Réunis à Abidjan le 10 juillet 2026, des décideurs africains et des partenaires internationaux ont acté une volonté commune : transformer la gestion des ressources minières du continent. Alors que l’Afrique détient près de 30 % des gisements mondiaux les plus stratégiques (tels que le cobalt, le lithium ou le graphite) elle pâtit encore d’un modèle économique archaïque consistant à exporter ses matières premières à l’état brut. Ce constat a poussé les participants, sous l’égide de la Banque africaine de développement, à prôner une rupture radicale pour substituer l’exportation de minerai par une véritable industrialisation locale, génératrice d’emplois pour la jeunesse et les femmes.
Pour réussir ce changement de paradigme, le continent mise sur une intégration régionale forte plutôt que sur des politiques nationales fragmentées. L’idée est de capitaliser sur la Zone de libre-échange continentale africaine (ZLECAf) pour créer des chaînes de valeur interconnectées. En reliant les sites d’extraction aux systèmes énergétiques, aux infrastructures de transport et aux zones industrielles, l’Afrique entend maximiser sa valeur ajoutée technologique et renforcer son pouvoir de négociation sur la scène internationale, transformant ainsi son avantage comparatif en un moteur de croissance pérenne.

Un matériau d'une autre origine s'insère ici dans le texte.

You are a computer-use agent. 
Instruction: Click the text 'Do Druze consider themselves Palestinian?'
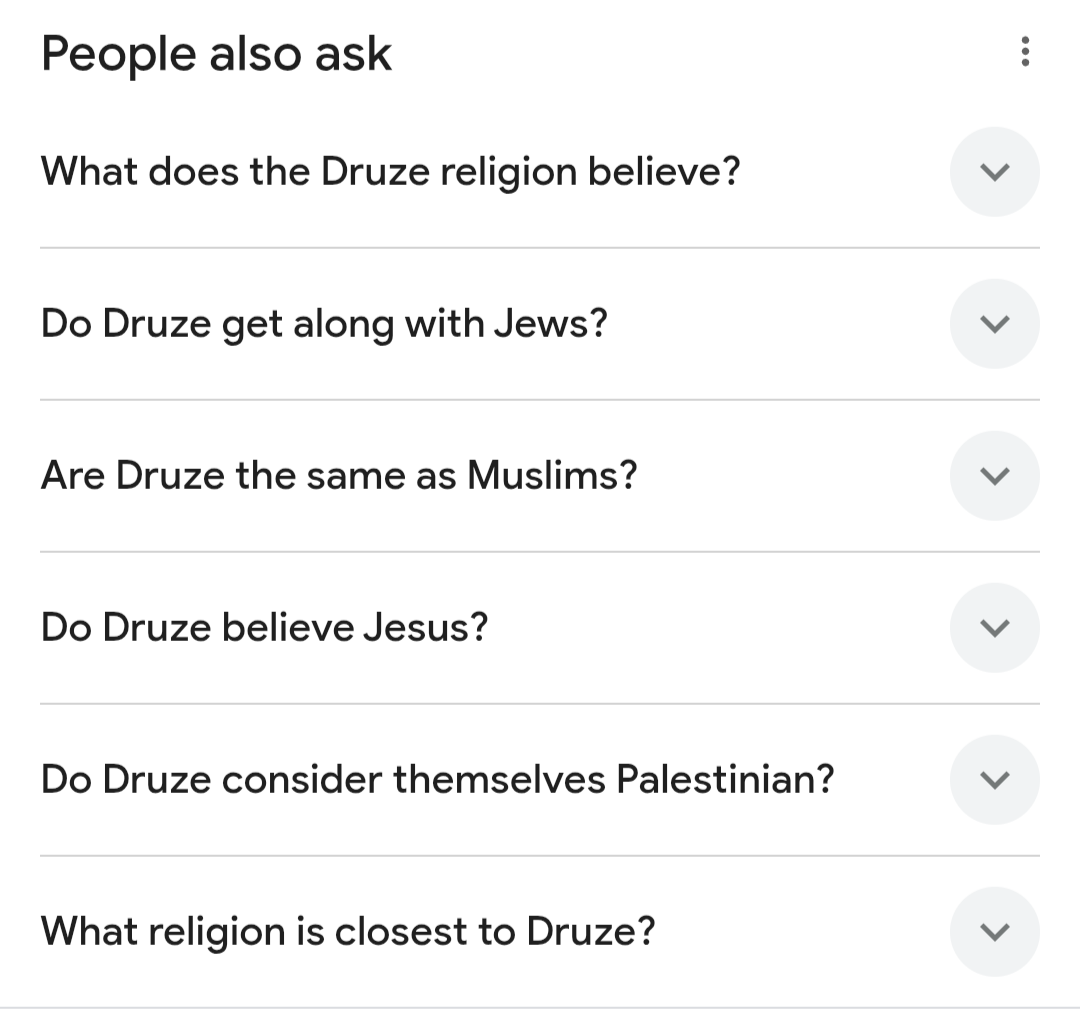pos(437,780)
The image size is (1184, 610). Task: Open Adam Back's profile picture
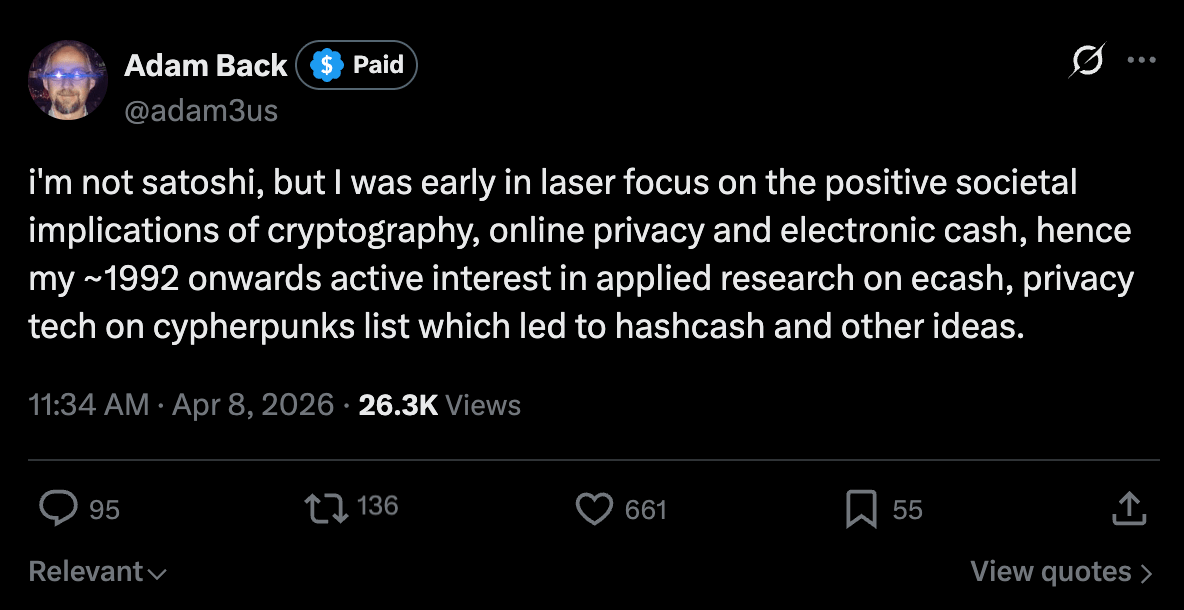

La réussite de cette ambition repose sur un environnement d’affaires assaini et structurant. Les intervenants ont insisté sur la nécessité de réformes en profondeur, incluant le renforcement de la gouvernance, une transparence accrue de la traçabilité des ressources et des cadres réglementaires prévisibles, gages de confiance pour les investisseurs internationaux. L’accent est également mis sur la montée en compétence des acteurs locaux et le transfert de technologies, conditions indispensables pour passer du statut de simple fournisseur de matières premières à celui de maillon central des chaînes d’approvisionnement mondiales.
Enfin, la Banque africaine de développement se positionne comme le catalyseur majeur de cette transformation. En tant que première institution financière du continent, elle s’engage à réduire les risques pour attirer les capitaux, à financer les infrastructures critiques et à accompagner les États dans la préparation de projets bancables. En conjuguant investissements stratégiques et volonté politique coordonnée, l’Afrique aspire désormais à devenir le nouveau modèle de croissance industrielle du XXIe siècle, faisant de ses richesses géologiques le socle de sa souveraineté économique.